(Boursier.com) -- Royal Bank of Scotland a pris des risques inconsidérés en rachetant une partie de la banque néerlandaise ABN Amro et a évité de justesse la banqueroute voici trois ans en raison de décisions mal avisées et d'une réglementation laxiste, affirme le gendarme britannique des marchés boursiers ce lundi.
Dans un rapport de 452 pages, la Financial Services Authority (FSA) reproche à l'ex-Chancelier de l'Echiquier et Premier ministre, Gordon Brown, d'avoir été le chantre d'une législation peu regardante, pointant du doigt les faiblesses de la RBS en matière de fonds propres et de financement.
"La décision de formuler une offre de cette importance sur la base d'une consultation des comptes (due diligence) limitée comportait une prise de risque que l'on peut raisonnablement qualifier d'inconsidérée", affirme ainsi la FSA en rapport à la reprise d'ABN. Le FSA s'autocritique dans son rapport mais rappelle qu'elle subissait une pression politique l'invitant à ne pas promouvoir une réglementation trop rigoriste, dans l'intérêt de la place financière que représente Londres.
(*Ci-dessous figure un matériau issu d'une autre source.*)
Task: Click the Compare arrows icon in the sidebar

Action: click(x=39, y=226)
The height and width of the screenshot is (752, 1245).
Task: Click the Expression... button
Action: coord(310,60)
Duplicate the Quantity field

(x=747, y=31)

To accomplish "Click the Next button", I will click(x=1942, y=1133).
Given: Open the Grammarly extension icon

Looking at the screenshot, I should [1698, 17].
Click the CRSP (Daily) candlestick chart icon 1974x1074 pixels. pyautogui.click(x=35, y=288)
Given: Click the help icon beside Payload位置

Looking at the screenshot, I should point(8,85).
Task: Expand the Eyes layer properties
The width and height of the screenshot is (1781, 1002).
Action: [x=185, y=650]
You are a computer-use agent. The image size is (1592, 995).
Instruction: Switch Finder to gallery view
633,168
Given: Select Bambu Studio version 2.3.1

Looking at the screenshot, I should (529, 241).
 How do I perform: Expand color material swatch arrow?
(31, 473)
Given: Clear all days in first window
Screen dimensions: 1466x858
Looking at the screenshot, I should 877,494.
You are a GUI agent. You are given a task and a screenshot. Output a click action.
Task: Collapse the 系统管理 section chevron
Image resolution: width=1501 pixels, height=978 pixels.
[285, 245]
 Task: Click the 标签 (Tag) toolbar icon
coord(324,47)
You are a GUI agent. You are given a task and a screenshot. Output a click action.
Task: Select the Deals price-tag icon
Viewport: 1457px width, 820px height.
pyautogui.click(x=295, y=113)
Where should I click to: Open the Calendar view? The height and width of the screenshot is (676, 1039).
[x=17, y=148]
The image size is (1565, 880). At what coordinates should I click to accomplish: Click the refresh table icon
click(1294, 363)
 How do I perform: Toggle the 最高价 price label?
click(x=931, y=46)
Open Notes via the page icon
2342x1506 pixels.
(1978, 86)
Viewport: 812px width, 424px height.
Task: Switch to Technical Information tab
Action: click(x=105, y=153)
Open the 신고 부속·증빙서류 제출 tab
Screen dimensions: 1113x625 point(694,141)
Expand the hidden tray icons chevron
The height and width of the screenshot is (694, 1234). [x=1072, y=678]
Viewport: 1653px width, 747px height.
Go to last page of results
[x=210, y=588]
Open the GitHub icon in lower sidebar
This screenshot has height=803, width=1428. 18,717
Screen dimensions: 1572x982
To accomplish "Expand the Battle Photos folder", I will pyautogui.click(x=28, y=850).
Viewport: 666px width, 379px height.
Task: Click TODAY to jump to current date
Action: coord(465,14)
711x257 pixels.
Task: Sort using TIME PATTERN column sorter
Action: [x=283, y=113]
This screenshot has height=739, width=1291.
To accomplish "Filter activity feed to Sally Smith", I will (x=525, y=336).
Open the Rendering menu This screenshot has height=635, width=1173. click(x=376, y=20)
A plusieurs reprises, en 2005 et 2006, Gordon Brown avait dit qu'il ne voulait pas d'une "réglementation inutilement rigoriste et importune" qui serait nuisible à la compétitivité de Londres. La FSA admet des carences dans sa propre tâche de surveillance qui ne lui permettait pas de remettre en question les décisions de la RBS et elle recommande que les autorités soient dotées à l'avenir de suffisamment de prérogatives pour pouvoir éventuellement bloquer des OPA dans le secteur bancaire.
La RBS a frôlé le dépôt de bilan en 2008 et n'a dû son salut qu'à une intervention publique qui a coûté 45 Milliards de livres à l'Etat. Ce dernier détient depuis 83% du capital de la banque.